– North Carolina’s legislature has decided to put off Medicaid expansion for another year, but passed a Medicaid transformation bill to continue the transition from fee-for-service to privatized managed care organizations, local news outlets explained.
North Carolina’s Senate Bill 808 sets up the funds for the Medicaid transformation project. It also established that the Department of Health and Human Services (DHHS) will need to be ready for Medicaid transformation starting July 1, 2021.
The state already contracted with five Medicaid managed care organizations to administer the transformed Medicaid program: AmeriHealth Caritas North Carolina, Inc., Blue Cross and Blue Shield of North Carolina, UnitedHealthcare of North Carolina, Inc., WellCare of North Carolina, Inc., and Carolina Complete Health.
Meeting the 2021 deadline will be a challenge, Dave Richard, deputy secretary of the North Carolina Medicaid program, shared with HealthPayerIntelligence.
“I think it’s doable with conditions,” Richard said.
The first condition is that the state needs to wrestle with how to handle the coronavirus pandemic. Strong partnerships with other agencies will be key to enabling an effective response.
The second condition is that the DHHS will need to restart its transformation process, which the coronavirus pandemic partially interrupted.
“Without COVID, it would be an aggressive campaign because you have to restart everything,” Richard noted. “With COVID, it makes it more difficult.”
That being said, he still had hope that the transition would be possible, as long as North Carolina avoided a major surge in coronavirus cases or some other health crisis that would divert attention and resources from the transformation.
As DHHS moves forward in its Medicaid transformation process, the first step will be to determine what coronavirus-related polices should become permanent, such as certain telehealth policies.

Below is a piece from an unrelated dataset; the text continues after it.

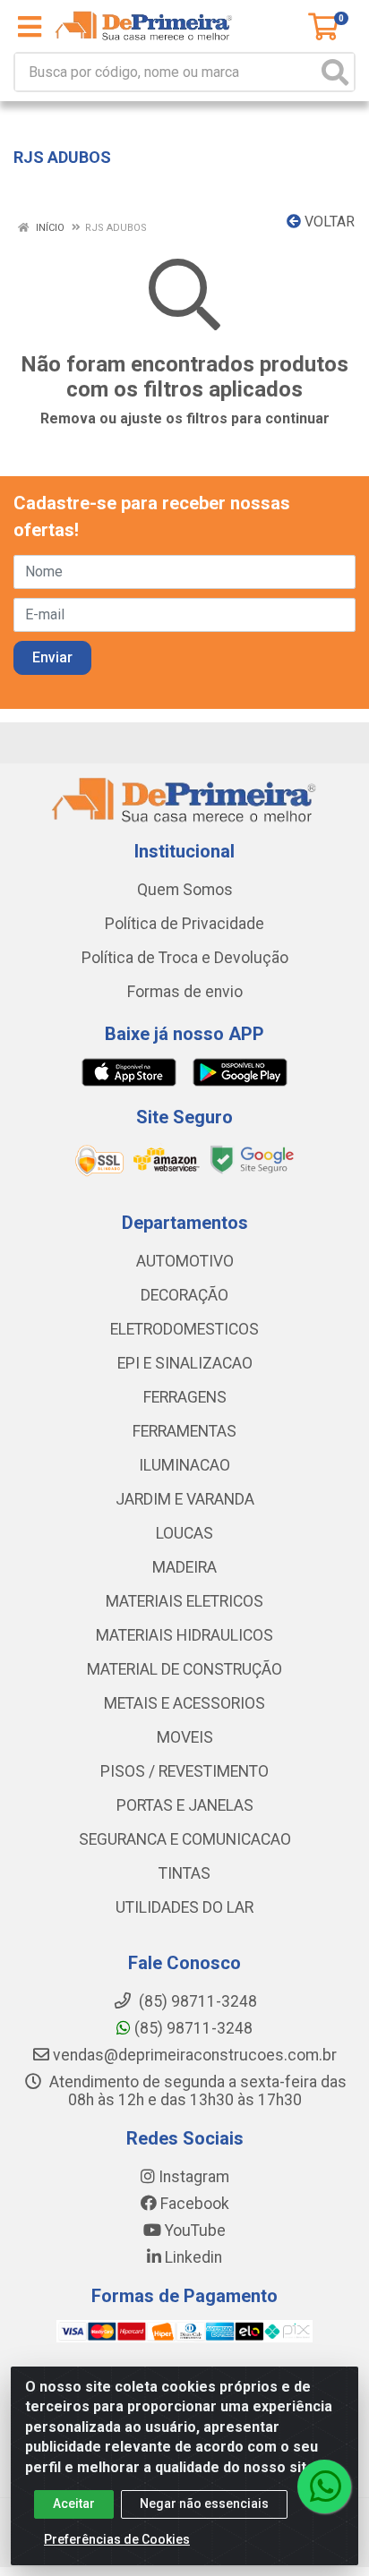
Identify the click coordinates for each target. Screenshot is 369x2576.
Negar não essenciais (204, 2503)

Supporting the program’s provider partners will be a critical next step as well. Hospital systems and primary care providers alike suffered financial losses by deferring nonurgent care. Thus, as the department ramps up its transformation, both the department and its provider partners also will be working with adjusted payment rates as well as handling an ongoing pandemic.

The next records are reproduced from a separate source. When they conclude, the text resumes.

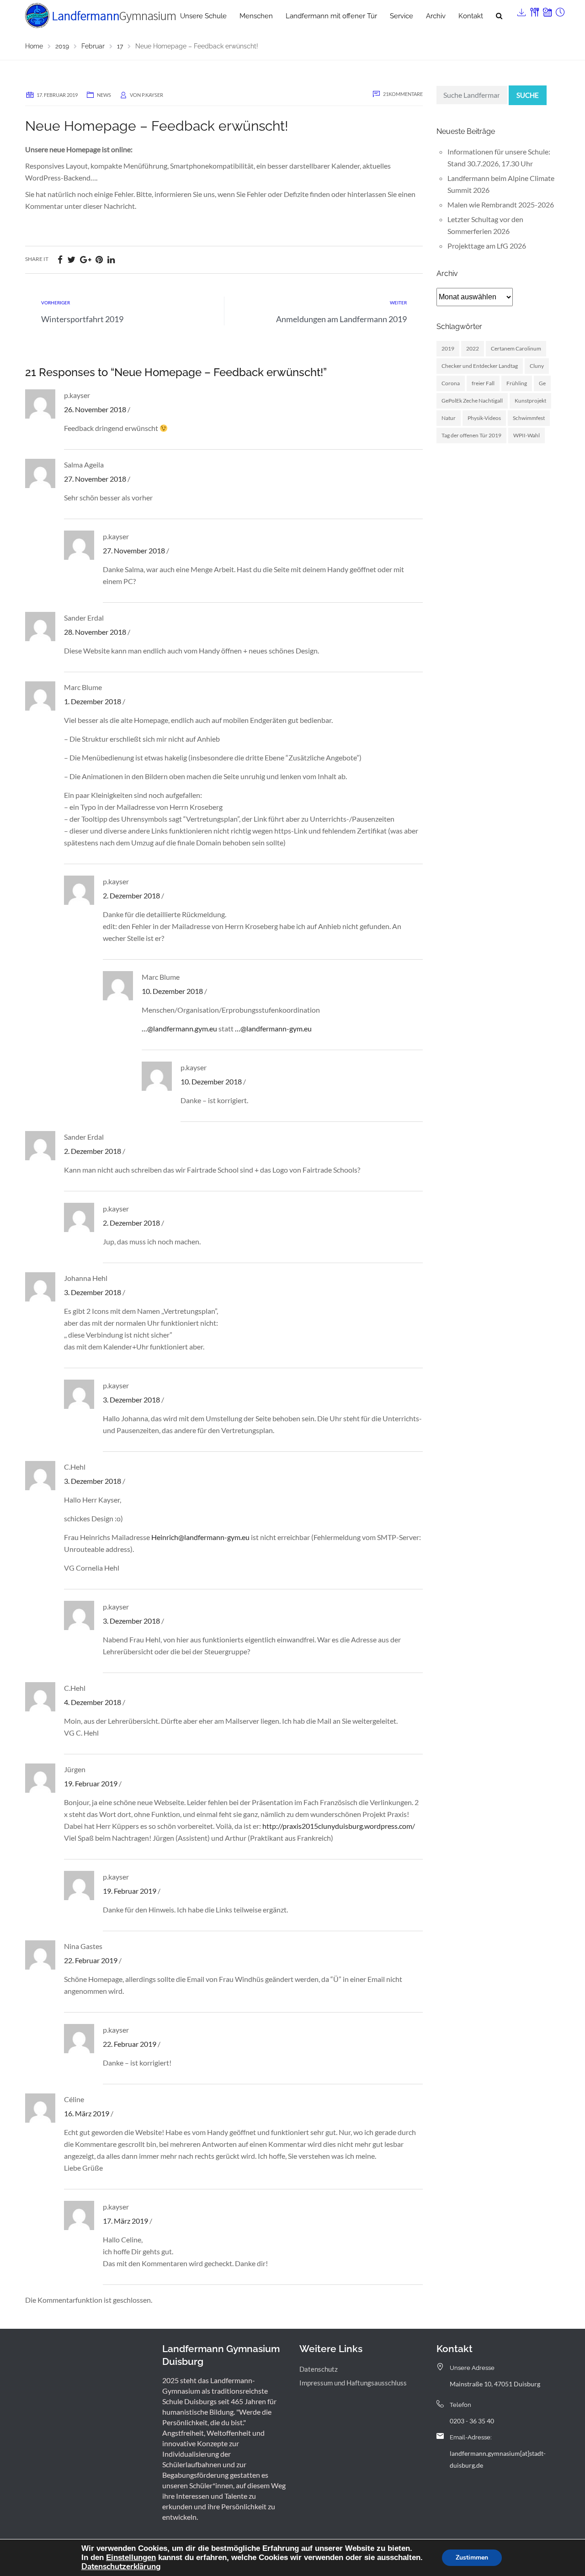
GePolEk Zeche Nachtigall (472, 400)
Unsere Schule (203, 16)
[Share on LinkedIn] (111, 259)
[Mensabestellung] (534, 10)
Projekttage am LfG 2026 (486, 245)
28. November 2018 (95, 631)
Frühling (516, 383)
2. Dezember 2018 (131, 895)
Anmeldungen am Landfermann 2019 (341, 319)
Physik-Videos (484, 417)
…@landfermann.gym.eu (179, 1028)
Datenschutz (318, 2369)
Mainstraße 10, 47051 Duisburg (495, 2384)
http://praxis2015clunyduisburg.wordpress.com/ (338, 1826)
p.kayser (152, 95)
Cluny (537, 365)
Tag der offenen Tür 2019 (471, 435)
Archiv (436, 16)
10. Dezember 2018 (172, 991)
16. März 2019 (86, 2113)
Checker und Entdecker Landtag (479, 365)
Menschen (256, 16)
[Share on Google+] (85, 259)
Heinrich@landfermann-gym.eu (200, 1537)
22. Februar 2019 (90, 1960)
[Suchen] (499, 16)
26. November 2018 (95, 409)
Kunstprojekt (530, 400)
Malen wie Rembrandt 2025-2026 (500, 204)
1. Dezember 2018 (92, 701)
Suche (527, 95)
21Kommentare (403, 94)
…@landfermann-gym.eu (273, 1028)
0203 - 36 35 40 (472, 2421)
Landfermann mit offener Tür (331, 16)
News (104, 95)
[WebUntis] (547, 10)
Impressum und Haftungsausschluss (353, 2383)
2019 (447, 348)
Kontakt (470, 16)
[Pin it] (99, 259)
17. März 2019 (125, 2220)
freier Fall (483, 383)
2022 (472, 348)
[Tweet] (71, 259)
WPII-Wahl (526, 435)
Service (401, 16)
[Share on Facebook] (60, 259)
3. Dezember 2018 (92, 1292)
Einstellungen (131, 2557)
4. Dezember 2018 (92, 1702)
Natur (448, 417)
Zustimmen (472, 2557)
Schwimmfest (529, 417)
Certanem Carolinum (516, 348)
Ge (542, 383)
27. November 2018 (95, 478)
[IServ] (521, 10)
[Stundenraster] (559, 10)
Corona (450, 383)
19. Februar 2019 (90, 1783)
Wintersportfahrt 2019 (82, 319)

The evolution of North Carolina’s Medicaid program has been a bitter process for the Tar Heel State.
Since CMS approved the 1115 Medicaid demonstration waiver to reform the managed care system, the state saw a general assembly politically deadlocked over Medicaid expansion, challenges in passing budget, and a lawsuit over the managed care contract determination.
However, Richard, who said he is an eternal optimist, expressed hope about this new stride into transformation and that North Carolina would ultimately choose to expand its Medicaid program. To Richard, coronavirus only underscored the need for Medicaid expansion.

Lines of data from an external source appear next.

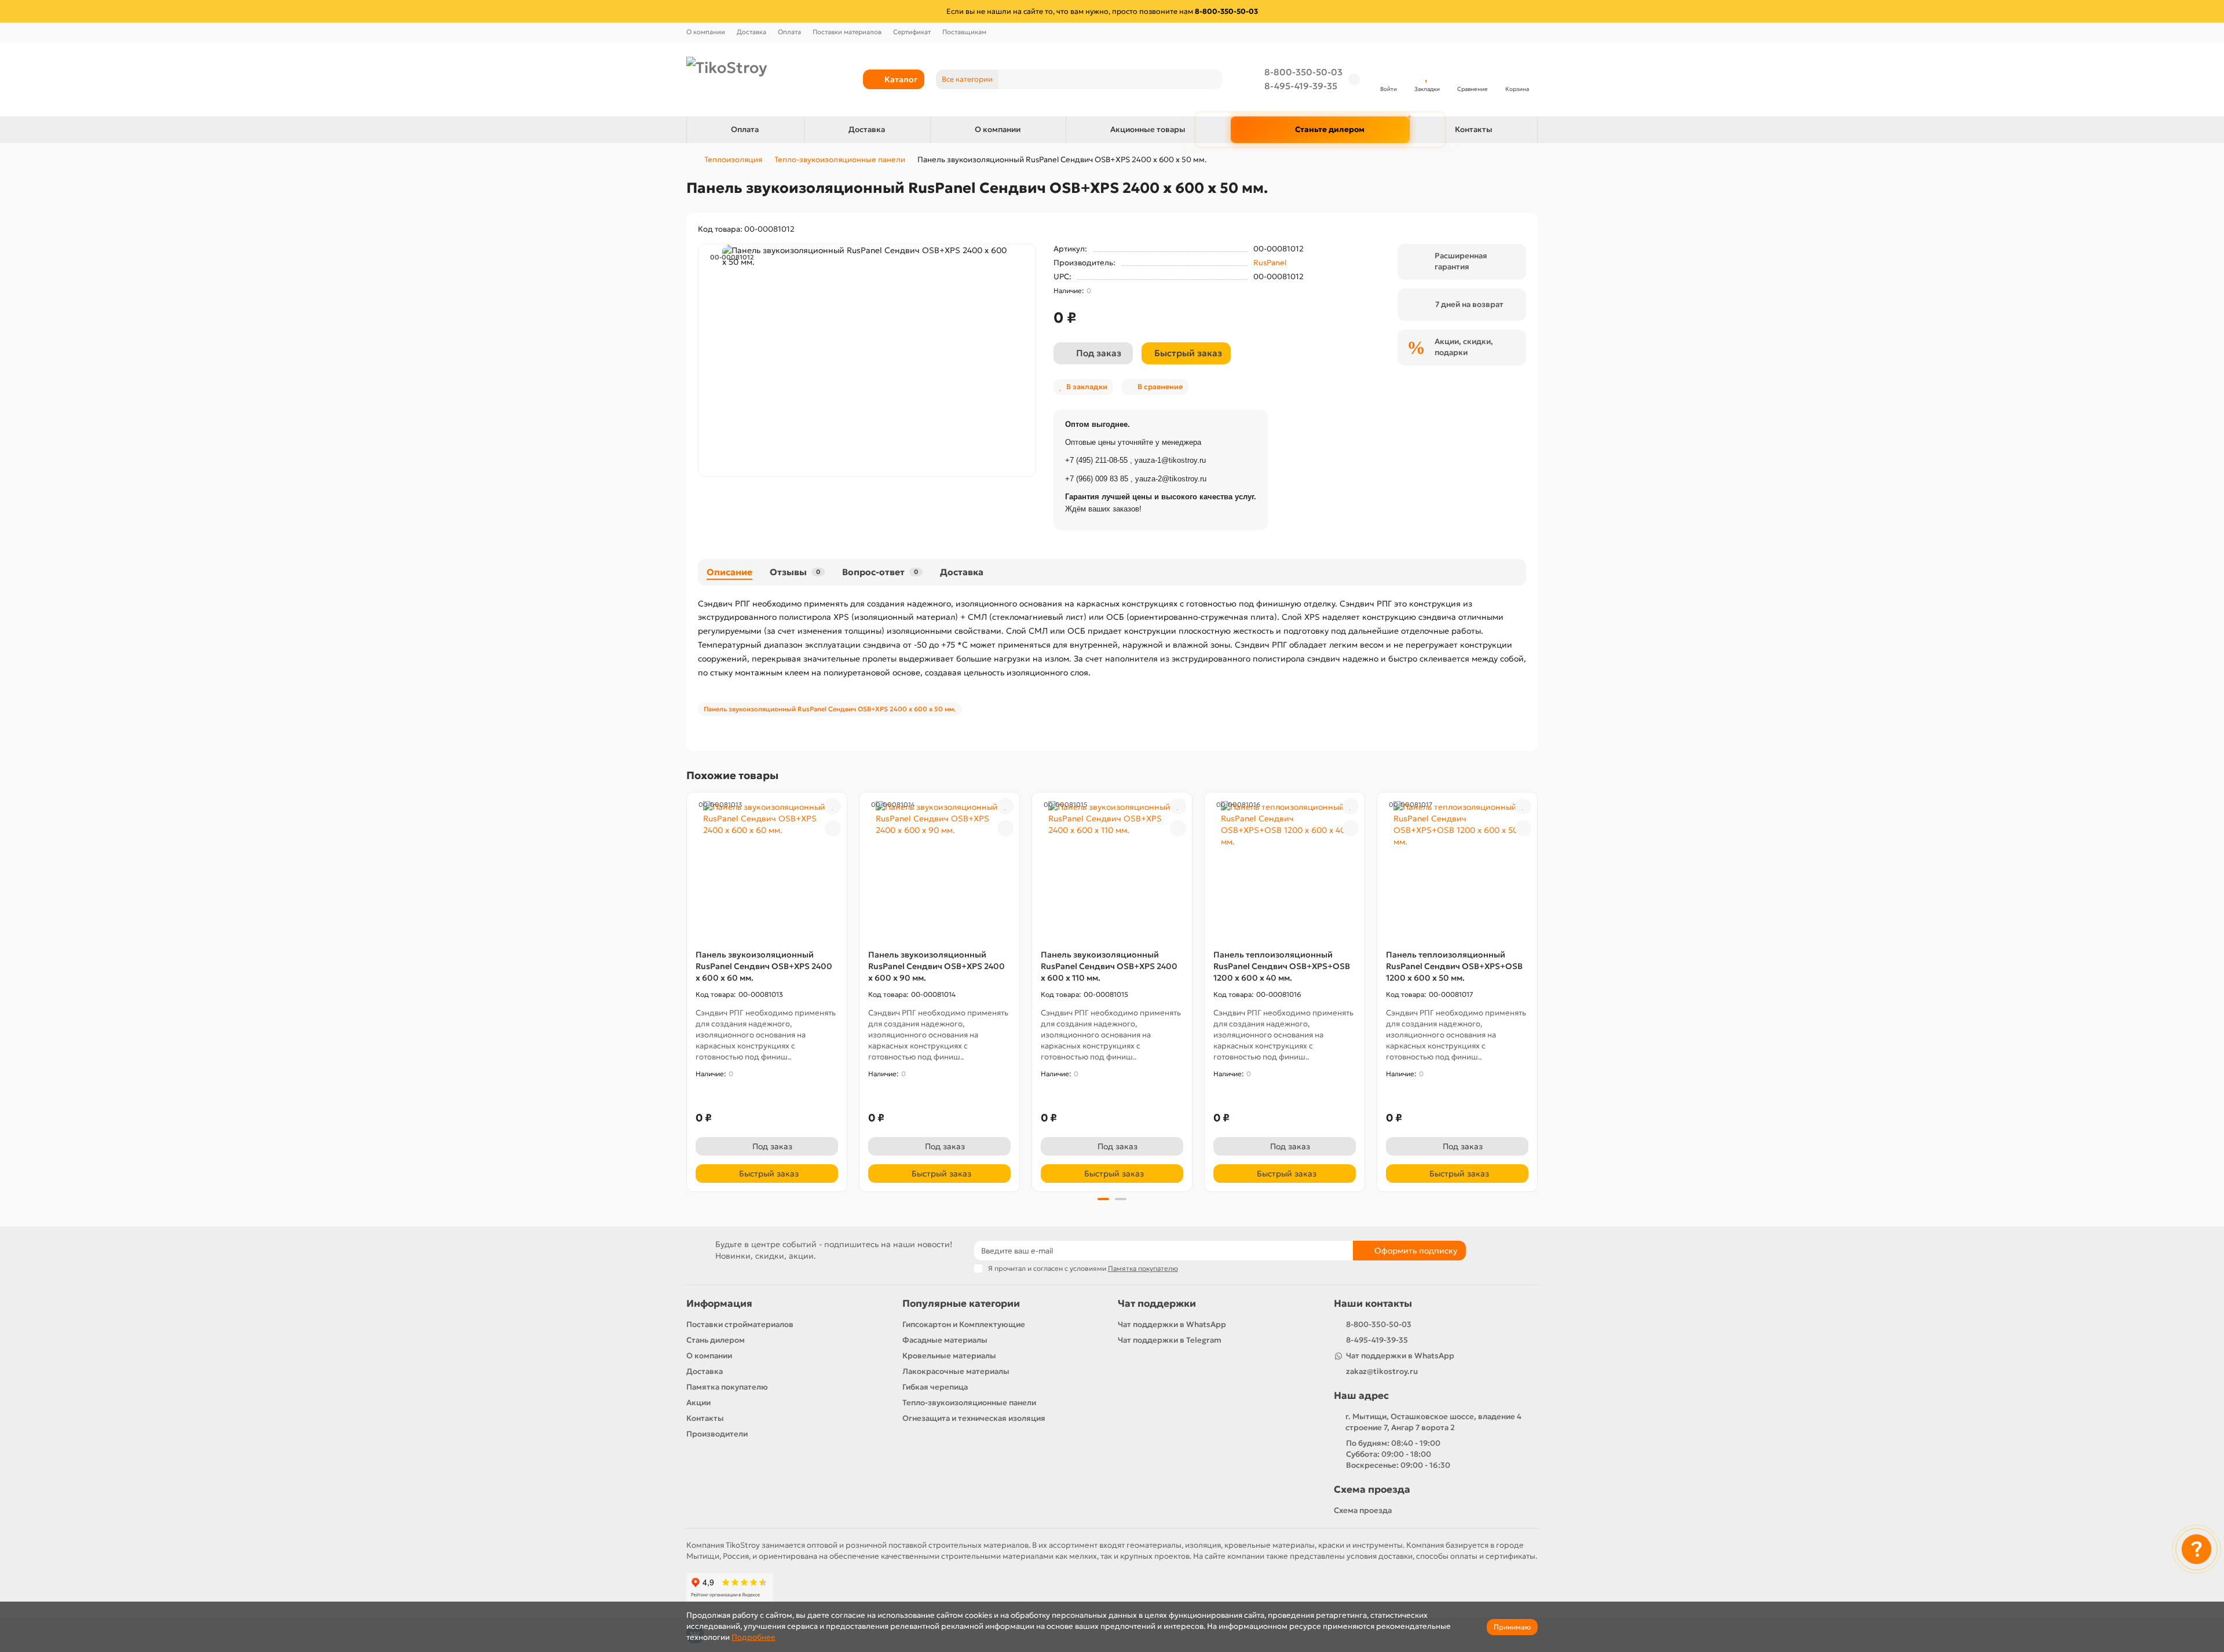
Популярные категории (961, 1304)
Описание (729, 572)
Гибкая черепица (935, 1387)
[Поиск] (1209, 79)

“What is clear with COVID is that expanding Medicaid is the right thing to do,” he said. “It was the right thing to do before COVID. It’s the right thing to do now.”
While emphasizing that the decision is long overdue, Richard hoped to see the general assembly start a conversation about Medicaid expansion next legislative session.
“I don’t ever want to tie Medicaid expansion to managed care in that way, because expansion is the right thing to do, no matter what delivery system we have,” Richard said. “But I am hopeful that those conversations will increase and that the general assembly will make that decision along with our governor to finally do what we should have done several years ago.”
North Carolina is not the only state adjusting its Medicaid program during the pandemic. This decision came in the same week that Oklahoma voters chose to expand their Medicaid program by a vote of less than one percent.